CONSIGNA DE TRABAJO
Cita sin cambios el fragmento del texto sobre la custodia de los hijos que va desde "De esta manera, tras" hasta "y Vázquez, 2016).".

TEXTO DE LECTURA
====================

A veces se nos olvida
que hasta principios del siglo XX las custodias se otorgaban
sistemáticamente a los padres. La premisa de la época era que los
padres estaban en mejores condiciones económicas para sostener a
los hijos, quienes, junto con las esposas, eran de su propiedad
(Ackerman, 1995; Wall y Amadio, 1994). A mediados del siglo XX
hubo un cambio en las ideas de la sociedad occidental y tras el
divorcio, los menores vivían casi exclusivamente con sus madres.
Pasados unos años, esta corriente de custodia monoparental volvió a
cambiar en la década de los setenta. En esta década, en
Inglaterra, comenzó a poder compartirse la responsabilidad de los
hijos, apareciendo los primeros casos de custodia compartida. Pasados
más de cuarenta años, aun hay autores como Bayata (2013) que ponen
de manifiesto que la custodia compartida “no tiene una definición
clara”. Por tanto, como el problema es complejo, lo partiremos en
trocitos más pequeños que nos permitan entenderlo mejor. Así es
como distinguiremos entre “Custodia física compartida” y
“Custodia legal compartida”.
*Custodia física
compartida: Es aquella en la ambos progenitores pasan un tiempo
considerable con el menor. De hecho, los investigadores afirman que
se hablará de custodia física compartida cuando se pasa con uno de los
progenitores entre el 33% y el 50% de tiempo y el resto con el otro.
*Custodia legal
compartida: En esta modalidad, los menores tienen una residencia
principal que suele conservar uno de los progenitores. Bien es cierto
que esto no garantiza que se vayan a llevar a cabo unas
comunicaciones fluidas y constantes con ambos progenitores. Ahora
bien, esta modalidad de custodia permite que los derechos y
responsabilidades de los progenitores sean igualmente importantes
para la toma de decisiones sobre las cuestiones de la vida de los
menores.
El tema de la custodias
es de capital importancia para la sociedad y las personas que la
componen. Esto es lo que han estudiado diversos autores y autoras,
llegando a similares conclusiones: La separación o el divorcio
conflictivos puede tener un elevado impacto en la salud de los hijos
e hijas y también en los progenitores. Más concretamente, los hijos
de padres divorciados presentan un riesgo elevado de problemas como
asma, obesidad, hipertensión, cáncer, enfermedad, crónica y aguda
y otros problemas (Hemminki y Chen, 2006; Lorenz, Wickrama, Conger y
Elder, 2006; Maier y Lachman, 2000; Orgilés, Amorós, Espada y
Méndez, 2008; Seijo, Novo, Carracedo y Farina, ˜ 2010; Troxel y
Mathews, 2004; Yannakoulia et al., 2008 ). El efecto es que “los
hijos de padres divorciados acuden a las consultas y servicios de
psiquiatría del niño y del adolescente en mayor proporción que los
niños de familias no separadas” (Mardomingo, 1994, p. 623). Esto
no quiere decir que separarse sea malo, si no que ha realizarse de
una manera adecuada y lo menos conflictiva posible.
De esta manera, tras
revisiones de estudios (metaanálisis), autores como Bauserman
(2002) encontraron que no había diferencias entre hijos de padres
que seguían juntos y aquellos hijos separados bajo el régimen de
custodia compartida. Por tanto, queda claro que no es la separación
o el divorcio lo que produce impacto en los menores, si no que, entre
otras cuestiones, es la elevada conflictividad lo que puede producir
daños psicológicos. La custodia compartida puede ser una salida muy
acertada y deseable. Esto no quiere decir que la custodia compartida
sea lo más beneficioso para los menores en todos los casos. Tan sólo
quiere decir que la custodia compartida, física o legal, son
opciones que, si se aplican adecuadamente, pueden producir amplios beneficios
para los menores, madres y padres pudiendo ser “una oportunidad de
mejorar sus vidas” (Fariña, Seijo Arce y Vázquez, 2016).

====================

EXTRACTOS DE ÍTEMS
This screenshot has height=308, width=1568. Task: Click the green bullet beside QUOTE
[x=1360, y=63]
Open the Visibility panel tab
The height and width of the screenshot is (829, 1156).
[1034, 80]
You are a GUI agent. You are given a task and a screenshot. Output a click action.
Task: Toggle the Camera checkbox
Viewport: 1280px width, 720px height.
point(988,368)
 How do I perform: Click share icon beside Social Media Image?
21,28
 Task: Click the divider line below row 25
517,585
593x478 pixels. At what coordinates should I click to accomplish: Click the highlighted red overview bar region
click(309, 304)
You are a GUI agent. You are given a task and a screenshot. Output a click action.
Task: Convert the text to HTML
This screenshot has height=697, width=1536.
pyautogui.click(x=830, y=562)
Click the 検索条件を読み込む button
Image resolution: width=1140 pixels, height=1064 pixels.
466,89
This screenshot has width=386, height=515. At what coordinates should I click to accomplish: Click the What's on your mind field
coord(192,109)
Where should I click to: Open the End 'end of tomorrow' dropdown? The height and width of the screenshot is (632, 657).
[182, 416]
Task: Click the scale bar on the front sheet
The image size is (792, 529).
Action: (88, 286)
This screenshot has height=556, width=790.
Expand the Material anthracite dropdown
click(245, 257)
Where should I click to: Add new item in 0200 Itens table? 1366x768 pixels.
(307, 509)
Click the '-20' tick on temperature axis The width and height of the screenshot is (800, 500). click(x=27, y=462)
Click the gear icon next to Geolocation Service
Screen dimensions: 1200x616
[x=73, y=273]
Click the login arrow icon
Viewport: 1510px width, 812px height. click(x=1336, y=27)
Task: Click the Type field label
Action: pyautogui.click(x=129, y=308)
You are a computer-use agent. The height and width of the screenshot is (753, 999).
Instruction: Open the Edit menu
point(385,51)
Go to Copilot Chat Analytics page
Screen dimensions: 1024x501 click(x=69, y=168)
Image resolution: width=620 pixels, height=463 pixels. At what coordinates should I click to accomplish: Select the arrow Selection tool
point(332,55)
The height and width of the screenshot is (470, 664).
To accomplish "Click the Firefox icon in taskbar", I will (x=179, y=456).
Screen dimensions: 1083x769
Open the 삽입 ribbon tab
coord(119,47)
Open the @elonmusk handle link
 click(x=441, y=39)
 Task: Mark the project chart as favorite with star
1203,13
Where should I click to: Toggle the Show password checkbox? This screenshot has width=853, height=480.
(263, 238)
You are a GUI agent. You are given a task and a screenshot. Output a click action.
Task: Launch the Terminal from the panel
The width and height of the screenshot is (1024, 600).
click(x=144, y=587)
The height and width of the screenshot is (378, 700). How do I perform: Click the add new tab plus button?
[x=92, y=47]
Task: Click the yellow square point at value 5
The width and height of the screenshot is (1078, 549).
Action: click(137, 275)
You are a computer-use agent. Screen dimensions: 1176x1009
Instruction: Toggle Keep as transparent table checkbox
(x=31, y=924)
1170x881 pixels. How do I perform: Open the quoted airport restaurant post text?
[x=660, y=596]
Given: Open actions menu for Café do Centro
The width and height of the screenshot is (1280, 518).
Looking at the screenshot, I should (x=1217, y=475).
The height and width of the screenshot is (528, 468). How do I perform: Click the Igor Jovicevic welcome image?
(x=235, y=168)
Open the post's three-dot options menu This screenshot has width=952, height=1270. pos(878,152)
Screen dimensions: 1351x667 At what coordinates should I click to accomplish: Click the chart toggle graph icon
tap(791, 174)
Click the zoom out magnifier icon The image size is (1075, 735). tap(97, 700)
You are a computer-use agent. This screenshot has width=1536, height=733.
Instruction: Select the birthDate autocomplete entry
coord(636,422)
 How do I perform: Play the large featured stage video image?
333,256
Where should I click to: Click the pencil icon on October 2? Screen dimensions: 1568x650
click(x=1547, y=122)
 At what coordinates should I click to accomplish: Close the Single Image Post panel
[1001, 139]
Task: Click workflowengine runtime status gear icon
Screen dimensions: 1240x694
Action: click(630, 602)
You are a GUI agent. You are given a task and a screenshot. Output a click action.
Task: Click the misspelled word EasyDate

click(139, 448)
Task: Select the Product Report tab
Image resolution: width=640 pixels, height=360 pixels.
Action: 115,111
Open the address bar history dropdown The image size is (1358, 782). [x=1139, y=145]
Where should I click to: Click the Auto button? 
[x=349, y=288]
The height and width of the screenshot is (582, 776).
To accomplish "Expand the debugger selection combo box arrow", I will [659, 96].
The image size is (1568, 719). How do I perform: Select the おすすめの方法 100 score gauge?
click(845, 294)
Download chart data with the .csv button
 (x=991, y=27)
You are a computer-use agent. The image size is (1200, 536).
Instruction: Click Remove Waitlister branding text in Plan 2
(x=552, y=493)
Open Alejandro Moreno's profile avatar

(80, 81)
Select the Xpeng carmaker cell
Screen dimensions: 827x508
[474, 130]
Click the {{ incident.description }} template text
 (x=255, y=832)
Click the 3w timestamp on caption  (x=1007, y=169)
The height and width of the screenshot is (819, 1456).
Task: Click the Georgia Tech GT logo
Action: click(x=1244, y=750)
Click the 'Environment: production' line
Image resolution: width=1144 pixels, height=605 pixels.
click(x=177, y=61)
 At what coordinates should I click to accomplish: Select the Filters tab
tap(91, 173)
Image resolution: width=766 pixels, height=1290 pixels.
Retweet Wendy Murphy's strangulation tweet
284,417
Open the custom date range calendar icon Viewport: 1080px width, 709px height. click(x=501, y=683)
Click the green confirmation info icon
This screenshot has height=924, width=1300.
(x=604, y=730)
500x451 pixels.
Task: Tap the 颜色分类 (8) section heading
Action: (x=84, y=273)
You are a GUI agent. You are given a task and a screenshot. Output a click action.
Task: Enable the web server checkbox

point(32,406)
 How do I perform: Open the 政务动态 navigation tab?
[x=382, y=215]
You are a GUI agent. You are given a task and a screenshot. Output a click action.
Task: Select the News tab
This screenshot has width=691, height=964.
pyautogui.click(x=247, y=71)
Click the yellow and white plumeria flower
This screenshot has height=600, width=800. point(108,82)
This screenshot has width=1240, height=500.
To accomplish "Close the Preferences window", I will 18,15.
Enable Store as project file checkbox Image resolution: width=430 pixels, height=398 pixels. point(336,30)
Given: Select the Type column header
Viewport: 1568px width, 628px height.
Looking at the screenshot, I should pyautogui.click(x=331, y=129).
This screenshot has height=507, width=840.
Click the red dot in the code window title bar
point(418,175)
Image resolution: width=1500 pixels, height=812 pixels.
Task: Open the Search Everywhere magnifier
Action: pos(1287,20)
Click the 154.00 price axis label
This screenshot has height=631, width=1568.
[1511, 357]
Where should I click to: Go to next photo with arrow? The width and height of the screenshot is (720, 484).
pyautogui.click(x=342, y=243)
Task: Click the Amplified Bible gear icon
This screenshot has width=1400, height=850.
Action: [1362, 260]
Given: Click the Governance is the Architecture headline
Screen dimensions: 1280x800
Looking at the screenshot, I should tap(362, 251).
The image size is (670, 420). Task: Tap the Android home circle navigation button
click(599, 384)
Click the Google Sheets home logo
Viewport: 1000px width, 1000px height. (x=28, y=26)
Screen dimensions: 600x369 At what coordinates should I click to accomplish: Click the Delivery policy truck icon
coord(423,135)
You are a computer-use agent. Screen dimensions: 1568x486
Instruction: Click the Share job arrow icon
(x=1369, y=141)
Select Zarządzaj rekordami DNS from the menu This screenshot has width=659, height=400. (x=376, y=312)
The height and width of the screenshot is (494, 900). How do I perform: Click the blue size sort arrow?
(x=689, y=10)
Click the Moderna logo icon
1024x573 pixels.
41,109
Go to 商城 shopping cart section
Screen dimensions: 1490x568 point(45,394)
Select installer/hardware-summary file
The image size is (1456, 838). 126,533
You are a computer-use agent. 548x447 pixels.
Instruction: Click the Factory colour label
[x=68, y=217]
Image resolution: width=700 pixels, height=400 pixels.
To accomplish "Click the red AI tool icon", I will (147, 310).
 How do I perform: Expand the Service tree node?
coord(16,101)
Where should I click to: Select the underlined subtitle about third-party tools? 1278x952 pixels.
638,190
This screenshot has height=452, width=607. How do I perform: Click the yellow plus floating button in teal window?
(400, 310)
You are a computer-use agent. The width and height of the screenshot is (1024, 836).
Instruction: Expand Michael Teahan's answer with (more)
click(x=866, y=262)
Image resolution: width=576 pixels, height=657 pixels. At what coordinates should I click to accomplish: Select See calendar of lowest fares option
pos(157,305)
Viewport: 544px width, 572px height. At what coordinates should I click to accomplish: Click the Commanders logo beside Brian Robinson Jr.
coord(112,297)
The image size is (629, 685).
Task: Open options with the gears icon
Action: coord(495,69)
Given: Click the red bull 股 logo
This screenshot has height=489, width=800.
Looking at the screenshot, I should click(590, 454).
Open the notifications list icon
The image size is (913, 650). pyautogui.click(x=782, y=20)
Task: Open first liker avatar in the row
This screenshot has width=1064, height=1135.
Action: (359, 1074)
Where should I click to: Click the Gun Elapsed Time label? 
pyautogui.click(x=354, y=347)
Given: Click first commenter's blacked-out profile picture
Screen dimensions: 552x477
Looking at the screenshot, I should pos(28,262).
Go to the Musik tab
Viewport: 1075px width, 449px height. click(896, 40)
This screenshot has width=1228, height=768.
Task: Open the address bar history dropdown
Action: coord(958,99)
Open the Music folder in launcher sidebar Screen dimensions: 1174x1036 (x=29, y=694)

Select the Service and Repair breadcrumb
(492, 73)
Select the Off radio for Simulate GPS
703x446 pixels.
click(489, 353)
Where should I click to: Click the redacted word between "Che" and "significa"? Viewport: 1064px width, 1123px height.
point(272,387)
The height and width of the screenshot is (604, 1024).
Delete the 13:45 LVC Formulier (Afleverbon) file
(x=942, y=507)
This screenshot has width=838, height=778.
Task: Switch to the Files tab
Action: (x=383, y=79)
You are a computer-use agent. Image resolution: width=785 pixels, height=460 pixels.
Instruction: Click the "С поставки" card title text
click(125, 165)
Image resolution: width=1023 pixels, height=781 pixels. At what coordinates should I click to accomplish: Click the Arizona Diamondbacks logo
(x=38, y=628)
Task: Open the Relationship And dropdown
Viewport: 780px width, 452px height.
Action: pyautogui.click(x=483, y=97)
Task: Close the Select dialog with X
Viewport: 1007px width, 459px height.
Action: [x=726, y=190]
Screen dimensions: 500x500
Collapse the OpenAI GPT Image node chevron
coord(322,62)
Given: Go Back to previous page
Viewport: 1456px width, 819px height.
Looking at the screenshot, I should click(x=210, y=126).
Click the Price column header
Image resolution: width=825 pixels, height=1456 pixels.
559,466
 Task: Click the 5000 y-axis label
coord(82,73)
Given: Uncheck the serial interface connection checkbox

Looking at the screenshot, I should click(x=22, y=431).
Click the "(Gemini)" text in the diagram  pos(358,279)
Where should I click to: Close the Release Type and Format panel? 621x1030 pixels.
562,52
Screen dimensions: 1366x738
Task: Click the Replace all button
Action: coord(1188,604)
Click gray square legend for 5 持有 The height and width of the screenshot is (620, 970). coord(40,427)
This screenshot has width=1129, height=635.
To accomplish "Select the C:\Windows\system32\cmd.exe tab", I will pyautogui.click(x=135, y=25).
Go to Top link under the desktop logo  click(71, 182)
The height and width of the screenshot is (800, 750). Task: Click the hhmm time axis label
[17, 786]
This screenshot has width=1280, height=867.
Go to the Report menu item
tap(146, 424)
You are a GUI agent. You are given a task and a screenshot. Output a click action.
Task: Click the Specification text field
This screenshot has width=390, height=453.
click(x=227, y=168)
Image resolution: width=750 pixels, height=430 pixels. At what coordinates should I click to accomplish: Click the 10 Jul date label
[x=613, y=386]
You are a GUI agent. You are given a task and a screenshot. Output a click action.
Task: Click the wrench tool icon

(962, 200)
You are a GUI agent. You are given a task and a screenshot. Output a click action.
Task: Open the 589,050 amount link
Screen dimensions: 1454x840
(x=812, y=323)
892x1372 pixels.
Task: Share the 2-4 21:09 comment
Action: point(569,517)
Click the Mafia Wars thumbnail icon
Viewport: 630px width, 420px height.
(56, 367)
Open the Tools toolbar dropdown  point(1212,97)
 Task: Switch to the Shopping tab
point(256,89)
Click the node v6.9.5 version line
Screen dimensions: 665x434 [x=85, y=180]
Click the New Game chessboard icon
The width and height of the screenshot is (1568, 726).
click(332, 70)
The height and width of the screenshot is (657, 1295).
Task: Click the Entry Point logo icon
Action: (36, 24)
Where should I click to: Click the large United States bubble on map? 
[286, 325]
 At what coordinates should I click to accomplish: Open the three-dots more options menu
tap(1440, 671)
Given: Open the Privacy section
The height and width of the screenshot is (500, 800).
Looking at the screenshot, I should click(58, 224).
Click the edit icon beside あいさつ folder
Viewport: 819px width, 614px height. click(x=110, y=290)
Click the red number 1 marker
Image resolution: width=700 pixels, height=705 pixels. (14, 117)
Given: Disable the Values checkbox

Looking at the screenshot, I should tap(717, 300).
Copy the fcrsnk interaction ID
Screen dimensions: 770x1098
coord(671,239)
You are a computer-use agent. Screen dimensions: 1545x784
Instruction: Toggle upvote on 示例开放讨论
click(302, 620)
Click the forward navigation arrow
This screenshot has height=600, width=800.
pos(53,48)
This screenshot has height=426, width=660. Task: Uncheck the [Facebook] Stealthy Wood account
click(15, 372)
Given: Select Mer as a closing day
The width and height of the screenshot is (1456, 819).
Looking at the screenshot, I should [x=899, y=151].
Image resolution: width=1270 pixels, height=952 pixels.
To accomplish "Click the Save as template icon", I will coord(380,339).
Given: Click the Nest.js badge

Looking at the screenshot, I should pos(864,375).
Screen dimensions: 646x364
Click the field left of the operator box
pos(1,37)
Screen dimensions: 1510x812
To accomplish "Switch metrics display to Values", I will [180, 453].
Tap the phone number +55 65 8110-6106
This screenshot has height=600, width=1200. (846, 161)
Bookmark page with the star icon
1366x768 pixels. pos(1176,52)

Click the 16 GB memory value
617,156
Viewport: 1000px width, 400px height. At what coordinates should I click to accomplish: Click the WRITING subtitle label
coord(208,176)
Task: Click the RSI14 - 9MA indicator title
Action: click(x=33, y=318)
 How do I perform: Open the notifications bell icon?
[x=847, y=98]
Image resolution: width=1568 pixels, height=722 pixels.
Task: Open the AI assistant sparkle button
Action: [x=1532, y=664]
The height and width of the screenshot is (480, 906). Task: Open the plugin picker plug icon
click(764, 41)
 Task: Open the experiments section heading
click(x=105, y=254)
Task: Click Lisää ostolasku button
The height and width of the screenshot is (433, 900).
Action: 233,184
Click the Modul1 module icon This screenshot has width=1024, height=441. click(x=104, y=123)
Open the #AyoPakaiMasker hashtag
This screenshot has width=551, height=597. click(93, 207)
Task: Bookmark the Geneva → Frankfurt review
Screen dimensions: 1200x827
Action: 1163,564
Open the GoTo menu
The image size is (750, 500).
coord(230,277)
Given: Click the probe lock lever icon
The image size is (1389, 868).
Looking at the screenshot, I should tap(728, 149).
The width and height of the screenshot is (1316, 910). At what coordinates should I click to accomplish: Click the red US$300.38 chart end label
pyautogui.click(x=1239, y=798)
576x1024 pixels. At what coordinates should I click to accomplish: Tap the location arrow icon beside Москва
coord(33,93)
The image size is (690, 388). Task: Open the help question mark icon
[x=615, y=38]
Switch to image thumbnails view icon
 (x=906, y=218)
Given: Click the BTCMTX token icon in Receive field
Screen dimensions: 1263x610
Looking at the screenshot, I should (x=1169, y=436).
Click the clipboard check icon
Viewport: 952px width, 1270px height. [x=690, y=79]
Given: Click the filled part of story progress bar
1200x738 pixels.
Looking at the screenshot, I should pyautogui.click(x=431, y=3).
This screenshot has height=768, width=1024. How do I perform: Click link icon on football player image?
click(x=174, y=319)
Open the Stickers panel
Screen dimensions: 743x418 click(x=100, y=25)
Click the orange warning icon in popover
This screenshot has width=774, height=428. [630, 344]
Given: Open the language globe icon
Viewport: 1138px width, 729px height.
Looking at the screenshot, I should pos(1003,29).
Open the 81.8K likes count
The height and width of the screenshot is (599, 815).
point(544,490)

====================

RESPUESTA
De esta manera, tras
revisiones de estudios (metaanálisis), autores como Bauserman
(2002) encontraron que no había diferencias entre hijos de padres
que seguían juntos y aquellos hijos separados bajo el régimen de
custodia compartida. Por tanto, queda claro que no es la separación
o el divorcio lo que produce impacto en los menores, si no que, entre
otras cuestiones, es la elevada conflictividad lo que puede producir
daños psicológicos. La custodia compartida puede ser una salida muy
acertada y deseable. Esto no quiere decir que la custodia compartida
sea lo más beneficioso para los menores en todos los casos. Tan sólo
quiere decir que la custodia compartida, física o legal, son
opciones que, si se aplican adecuadamente, pueden producir amplios beneficios
para los menores, madres y padres pudiendo ser “una oportunidad de
mejorar sus vidas” (Fariña, Seijo Arce y Vázquez, 2016).